Hch 9,26-31: La Iglesia se multiplicaba animada por el Espíritu Santo.
Sal 21,26b-27.28.30.31-32: El Señor es mi alabanza en la gran asamblea
1Jn 3, 18-24: Y éste es su mandamiento: que creamos en el nombre de su Hijo, Jesucristo, y que nos amemos unos a otros, tal como nos lo mandó.
Jn 15, 1-8: “Yo soy la verdadera vid, y mi Padre es el labrador”.
Los clavos ardiendo no ofrecen precisamente caricia a la mano que se agarra a él, pero, cuando se tiene necesidad de una sujeción, vale hasta el hierro incandescente con tal de que esté bien clavado en alguna pared, a donde asirnos para no caernos.
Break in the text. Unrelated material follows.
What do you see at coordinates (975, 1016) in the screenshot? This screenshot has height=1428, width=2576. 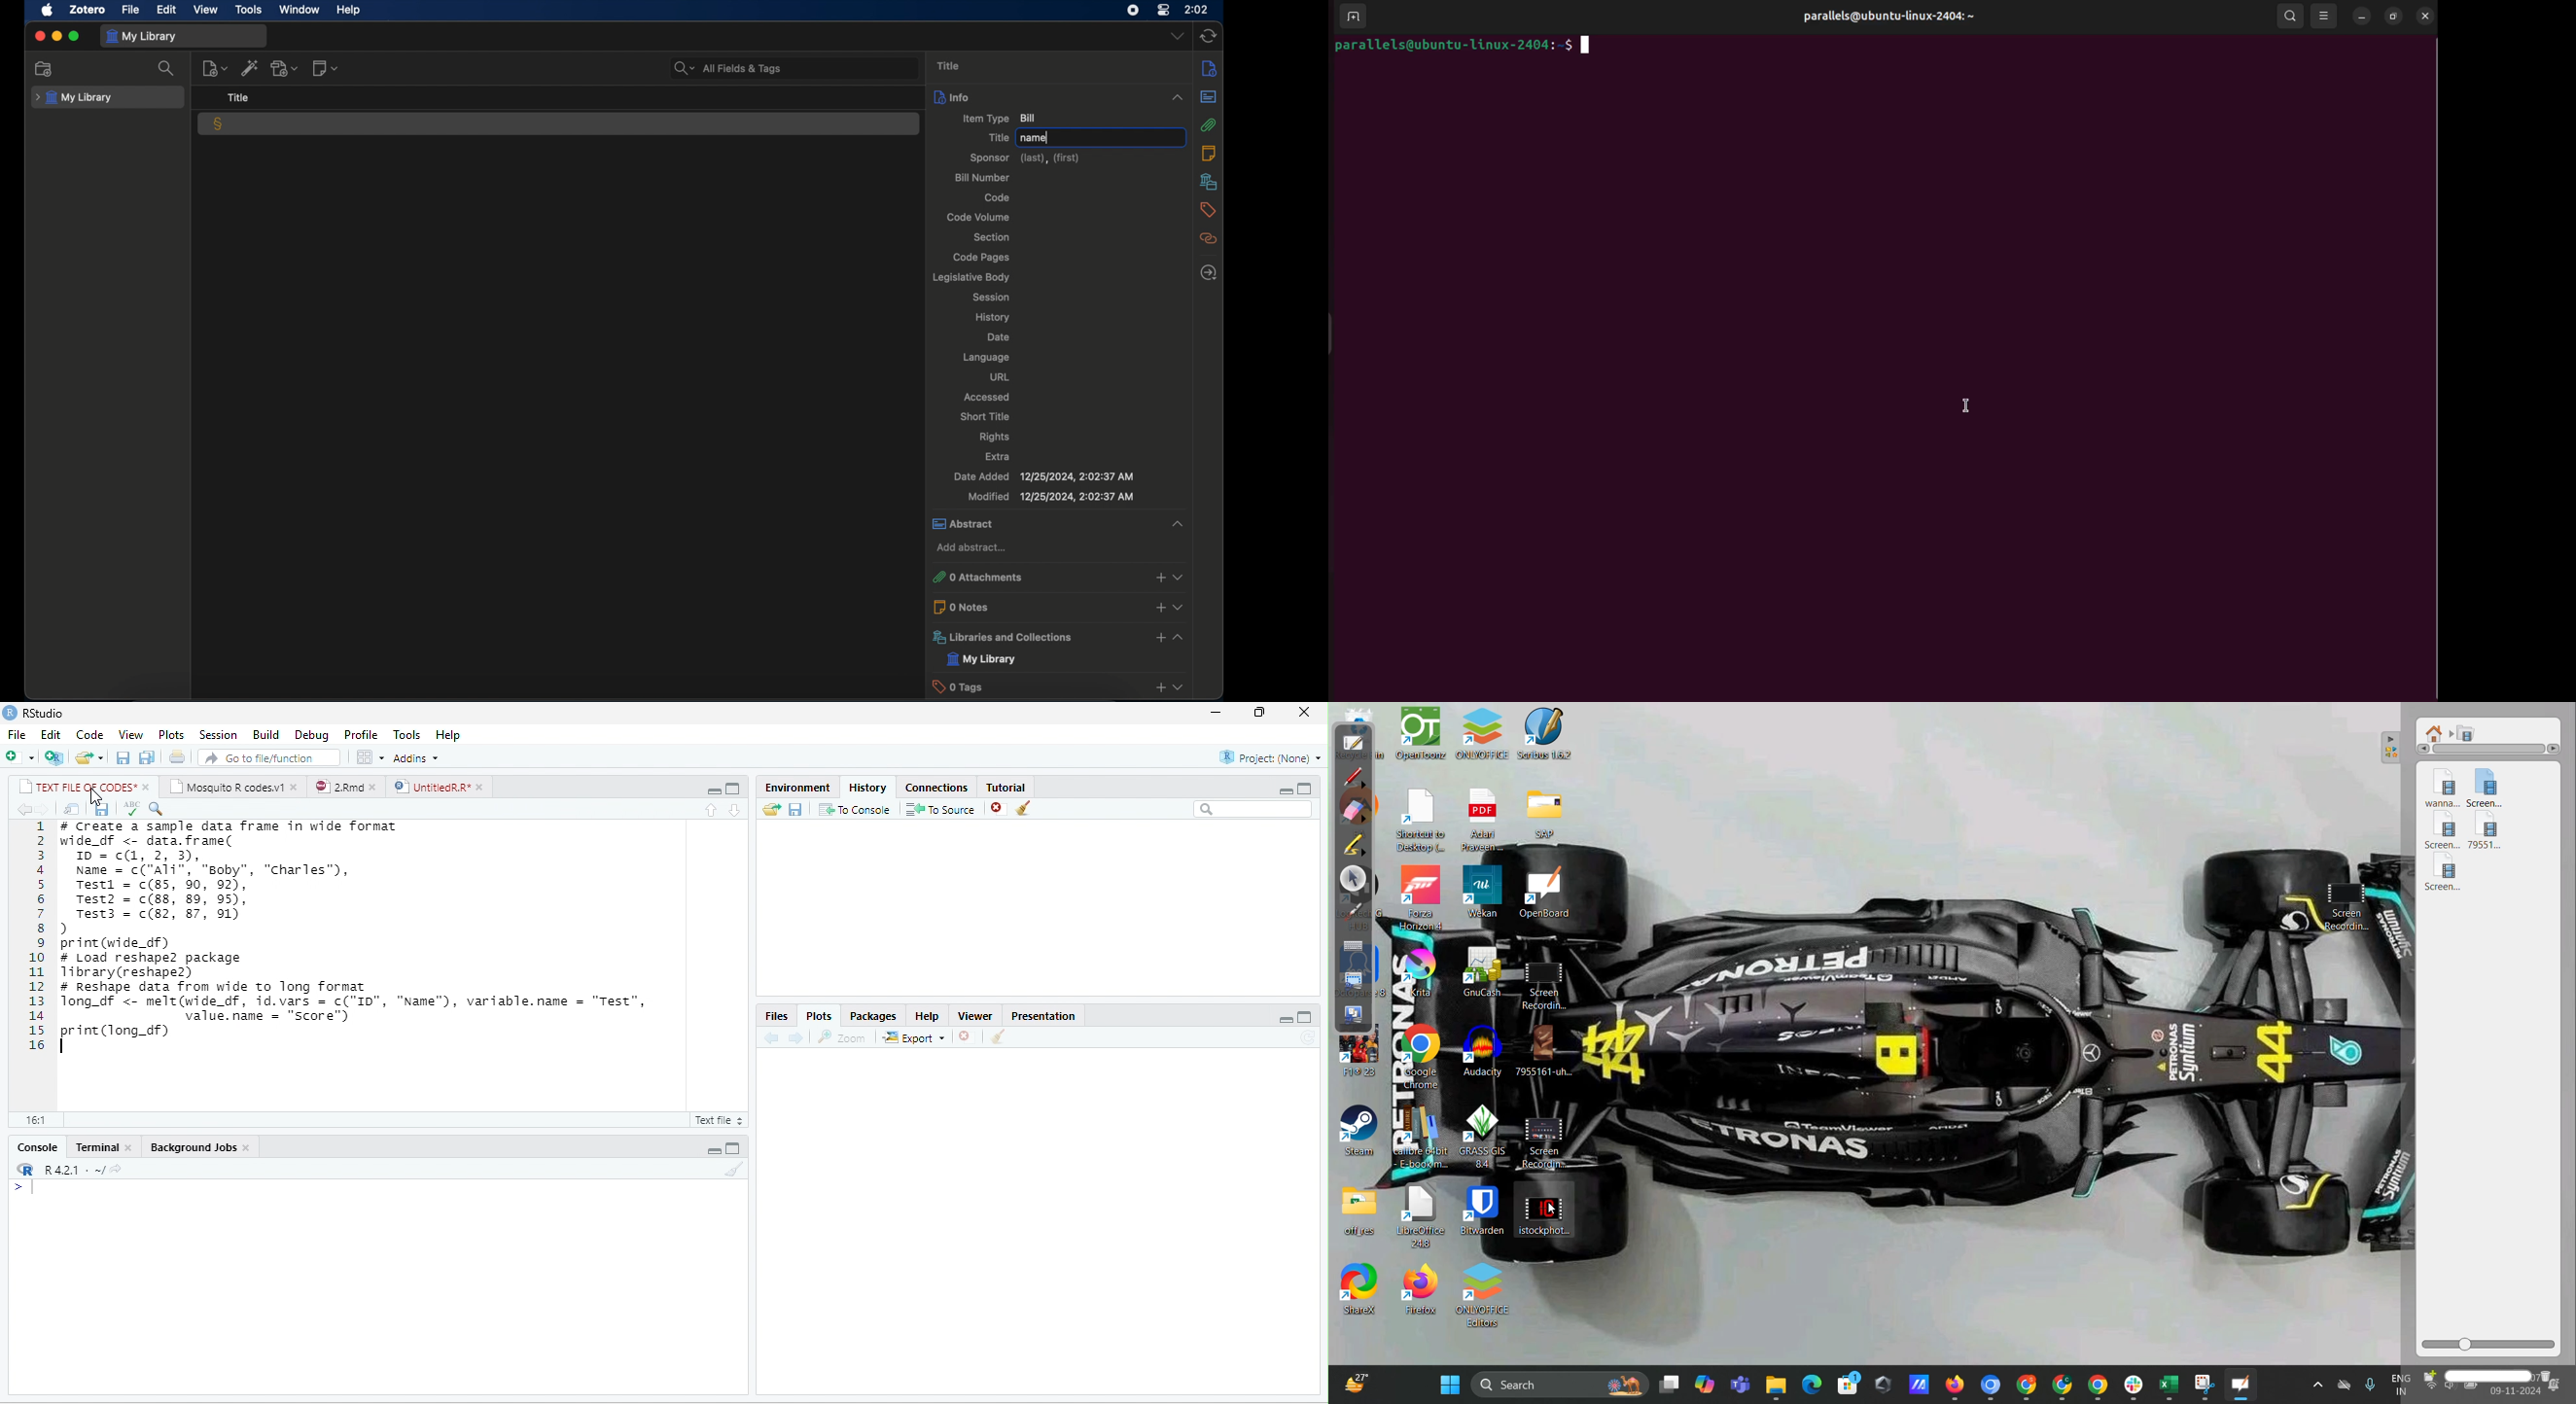 I see `Viewer` at bounding box center [975, 1016].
La vid a la que están sujetos los sarmientos es pronunciada por el Señor como imagen que facilita la comprensión de la necesaria unión a Jesucristo para prosperar dando fruto. Un verbo repetido define esta posición: “permanecer”. El sarmiento se encuentra unido a la tierra mediante la cepa, y de ellas recibe el nutriente requerido para cumplir con su obligación, dar fruto. Pero, igualmente, le permite la suspensión sobre el terreno para llevar a cabo su tarea, aprovechando el viento que fecunde y el sol que madure. Su fruto tendrá también unión de lo terrestre, de donde llegó, y de divino, con poder para animar y celebrar la fiesta. Esta permanencia consiste en un ejercicio permanente y paulatino donde Dios no se ha convertido en un recurso para los momentos delicados donde se acentúa la necesidad de un amarradero, sino que su unión a Él se vive de modo constante y duradero, bien sujeto por un extremo a la vid, del que se sorbe toda la sustancia vital que da vida y puede seguir dando vida luego en el fruto. De esto depende todo triunfo del sarmiento. Y no hay mayor motivo para estar unido a la cepa que creer que ella, es decir, Jesucristo, es dador de vida y no se puede encontrar fuera de Él sino muerte y ausencia de fruto provechoso.
El Maestro se define como la “verdadera vid”, lo que indica que hay otras vides que no son verdaderas. Rastreando en retroceso el itinerario hasta llegar a dar el fruto o la falta de este, pasaremos por el sarmiento y la cepa hasta raíces, y, yendo más atrás en su historia, al joven broten y la pepita de la que surgió todo. Empezó con una pequeña semilla y termina también con semilla (corazón del fruto). Este recorrido nos servirá más si nos hacemos algunas preguntas: ¿Por qué el fruto bueno? ¿Por qué el malo? ¿Dónde se desmejoró? ¿De dónde le vino su enjundia? El fruto, que es el éxito de la vid, dice mucho sobre el sarmiento y la vid misma. El prodigio de la vida culmina en la capacidad para seguir dando vida, pero esta ya multiplicada en cantidad de simiente. Además genera dos modos de dar vida: como alimento, para sostener otras vidas nutriéndolas y como embrión de nueva vida. Para ambas labores el fruto tiene que exponerse a una destrucción. Deberá dejar de ser una entidad individual y reconocible, para pasar a ser un servidor de otros, si quiere que lo suyo sea provechoso. El fruto y su servicio, por tanto, acredita la calidad del sarmiento
Los frutos de Saulo, el ferviente judío, eran el cuajo de la fe de un pueblo en el Dios vivo, pero en ellos se descubrían también los agrazones de una intransigencia hacia los discípulos de Jesús Nazareno. Delataban un rastro de resistencia a Dios y una consideración religiosa cerrada a la novedad divina. Tras su conversión fructificó de otro modo, con fruto nuevo. Él mismo diría que todo lo consideraba basura en comparación con Jesucristo.
Y aquí tenemos nuestra tarea que no podemos descuidar: discernir qué tipo de fruto es el que damos; a qué cepa y de qué clase estamos unidos; en qué se podría mejorar el rendimiento de mis racimos. Cuál es, en definitiva, el amor y la pasión por el que estoy dispuesto a dejarme configurar y entregar mi vida, teniéndola bien sujeta a ello, y no solo a agarrarme cuando soy consciente de mi debilidad. Por mis frutos he de conocerme.